TO-DO LIST =
a: Check each statement below against the article on Unsettling the Great White North, answering yes or no and quoting the deciding words of the article: (i) The book consists of 21 essays. (ii) Aladejebi calls the book a polite representation of Canadian history. (iii) Anna Ainsworth is a graduate student at York University.
b: Put the rows after the article into a numbered list, starting at the first row and ending at the line that contains "Action: tap(768, 76)". Leave out blank lines.

QUOTED TEXT =
↓↓↓

The University of Toronto’s Funké Aladejebi hopes readers find Unsettling the Great White North: Black Canadian History to be just as the title promises: unsettling.

The book, released this month, consists of 21 essays from a variety of scholars who explore the diverse, oppressive and often violent experiences of persons of African descent across Canada’s history.

“It's meant to push boundaries, or at least force us to think about those boundaries – it’s by no means a polite representation of Canadian history,” says Aladejebi, the book’s co-editor an assistant professor in the Faculty of Arts & Science’s department of history.

Historical essays include “Planting Slavery in Nova Scotia’s Promised Land, 1759–1775” by historian and professor Karolyn Smardz Frost, and “A Forgotten Generation: African Canadian History between Fugitive Slaves and World War I” by Adam Arenson, a professor of history and director of the urban studies program at Manhattan College.

More contemporary works include: “The part of you that’s Rwanda: Creating a Rwandan Diaspora Community in the Greater Toronto Area in the Early Twenty-First Century” by York University graduate student, Anna Ainsworth; and “Wrestling with Multicultural Snake Oil: A Newcomer’s Introduction to Black Canada” by Daniel McNeil, a professor and Queen's National Scholar Chair in Black Studies at Queen's University.

“The book really does live up to its name,” says Aladejebi. “It desires to unsettle the way we think about Canada as a white space both figuratively and metaphorically. It seeks to unsettle our understandings of Canadian history and Black Canadian studies.”

Including essays that extend from the historical to the contemporary was done deliberately to show how the history connects to – and influences – current patterns of Black settlement and belonging in Canada.

“Black Canadian history is not something that happened in the past – it's constantly changing and evolving,” says Aladejebi, noting that greater knowledge of historical foundations leads to a better understanding of today’s environments.

“How is it that in the summer of 2020 we've had this racial reckoning?” she asks. “Where did that come from in the Canadian context? There's a history, but that history fundamentally affects how we see communities today.”

Designed for students, post-secondary professors looking for content, community leaders and the general public, the book’s contributors span several disciplines – history, geography, sociology, gender studies, cultural studies and law – many of whom cross over disciplines in their teaching and research.

↑↑↑

DATASET EXCERPTS =

↓↓↓

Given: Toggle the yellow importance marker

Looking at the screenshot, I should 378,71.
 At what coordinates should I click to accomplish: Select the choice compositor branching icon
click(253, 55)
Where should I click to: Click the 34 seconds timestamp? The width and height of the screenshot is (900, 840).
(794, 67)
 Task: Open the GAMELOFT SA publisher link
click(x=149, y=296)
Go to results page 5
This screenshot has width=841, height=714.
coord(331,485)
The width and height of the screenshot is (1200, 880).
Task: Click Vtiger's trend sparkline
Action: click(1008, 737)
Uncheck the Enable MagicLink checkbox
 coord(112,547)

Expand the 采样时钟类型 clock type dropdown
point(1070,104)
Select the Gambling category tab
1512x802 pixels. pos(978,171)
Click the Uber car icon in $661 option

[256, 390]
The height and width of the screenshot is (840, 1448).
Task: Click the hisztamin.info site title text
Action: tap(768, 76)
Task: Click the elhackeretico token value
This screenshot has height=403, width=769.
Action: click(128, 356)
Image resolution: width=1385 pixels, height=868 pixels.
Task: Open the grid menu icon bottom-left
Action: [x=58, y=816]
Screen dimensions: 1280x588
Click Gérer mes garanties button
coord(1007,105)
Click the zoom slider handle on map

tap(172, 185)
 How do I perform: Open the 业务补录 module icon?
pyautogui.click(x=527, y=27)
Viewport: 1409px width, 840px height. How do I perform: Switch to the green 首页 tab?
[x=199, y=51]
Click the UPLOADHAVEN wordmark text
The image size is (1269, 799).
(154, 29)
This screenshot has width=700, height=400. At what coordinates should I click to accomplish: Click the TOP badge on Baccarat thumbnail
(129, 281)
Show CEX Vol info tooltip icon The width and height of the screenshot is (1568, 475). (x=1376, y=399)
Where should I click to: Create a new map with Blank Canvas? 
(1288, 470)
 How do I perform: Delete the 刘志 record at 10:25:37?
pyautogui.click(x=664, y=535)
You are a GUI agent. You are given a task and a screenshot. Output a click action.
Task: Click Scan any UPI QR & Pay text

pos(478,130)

↑↑↑

SOLUTIONS TO THE TASKS =
a:
(i) Yes: "consists of 21 essays from a variety of scholars"
(ii) No: "it’s by no means a polite representation of Canadian history"
(iii) Yes: "by York University graduate student, Anna Ainsworth"

b:
1. Given: Toggle the yellow importance marker
2. Looking at the screenshot, I should 378,71.
3.  At what coordinates should I click to accomplish: Select the choice compositor branching icon
4. click(253, 55)
5. Where should I click to: Click the 34 seconds timestamp? The width and height of the screenshot is (900, 840).
6. (794, 67)
7.  Task: Open the GAMELOFT SA publisher link
8. click(x=149, y=296)
9. Go to results page 5
10. This screenshot has width=841, height=714.
11. coord(331,485)
12. The width and height of the screenshot is (1200, 880).
13. Task: Click Vtiger's trend sparkline
14. Action: click(1008, 737)
15. Uncheck the Enable MagicLink checkbox
16.  coord(112,547)
17. Expand the 采样时钟类型 clock type dropdown
18. point(1070,104)
19. Select the Gambling category tab
20. 1512x802 pixels. pos(978,171)
21. Click the Uber car icon in $661 option
22. [256, 390]
23. The height and width of the screenshot is (840, 1448).
24. Task: Click the hisztamin.info site title text
25. Action: tap(768, 76)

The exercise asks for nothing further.